# Brief:
Please reproduce the listing verbatim, without its images.

▶

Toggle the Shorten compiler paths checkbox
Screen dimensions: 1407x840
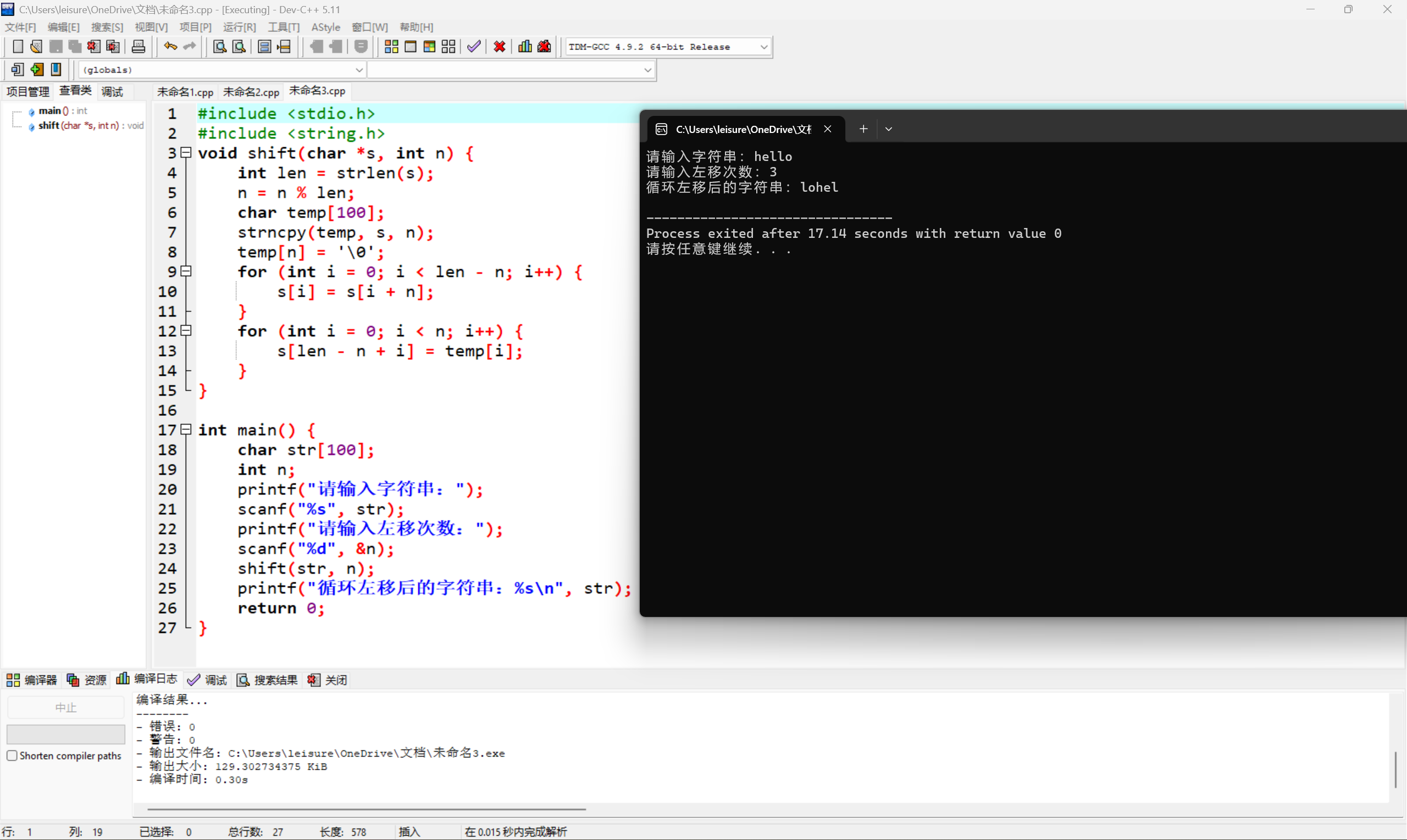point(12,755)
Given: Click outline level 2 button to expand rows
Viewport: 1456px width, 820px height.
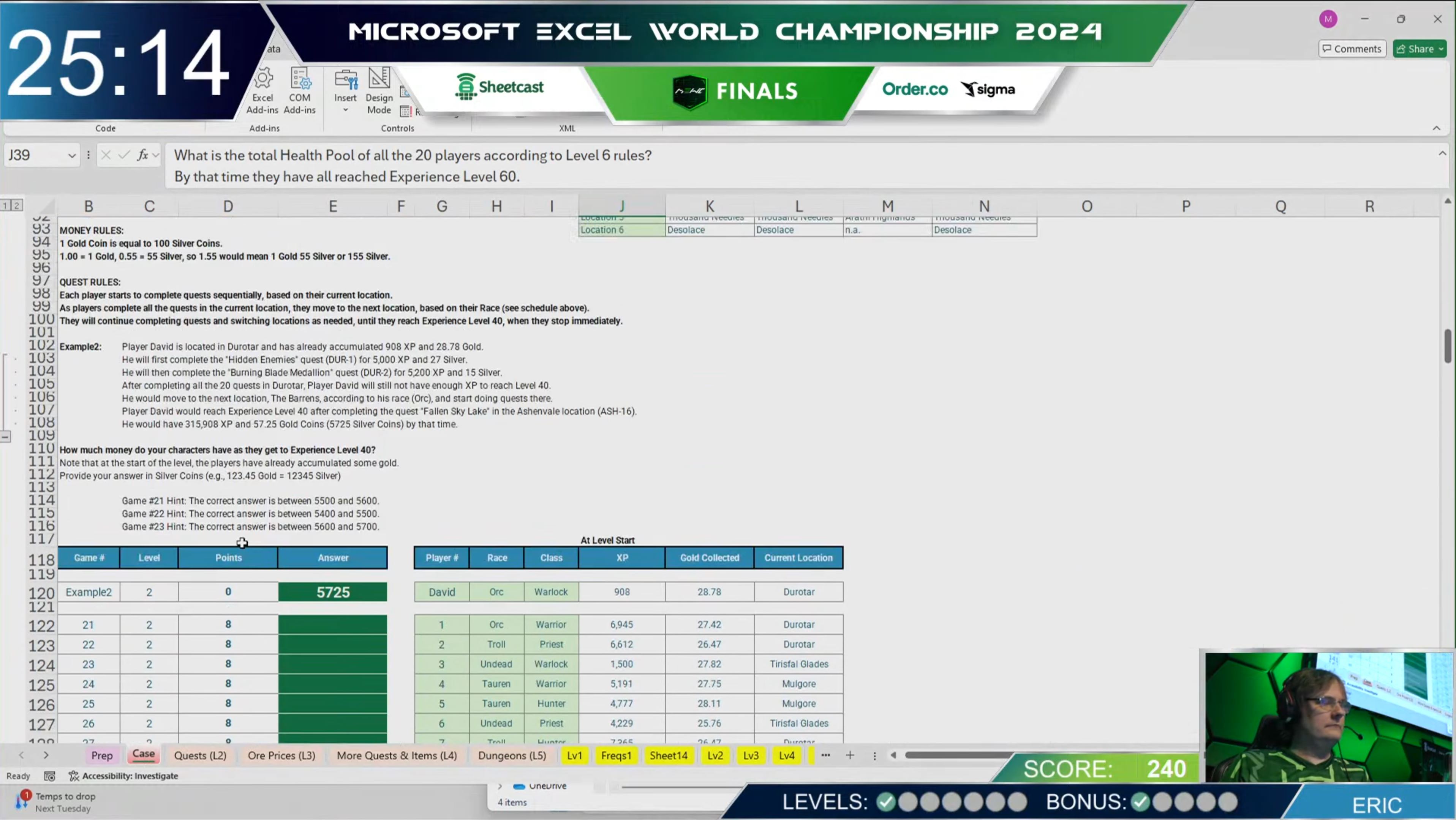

◀

# Your response:
Toggle the Shorten compiler paths checkbox
Screen dimensions: 1407x840
point(12,755)
Given: Click outline level 2 button to expand rows
Viewport: 1456px width, 820px height.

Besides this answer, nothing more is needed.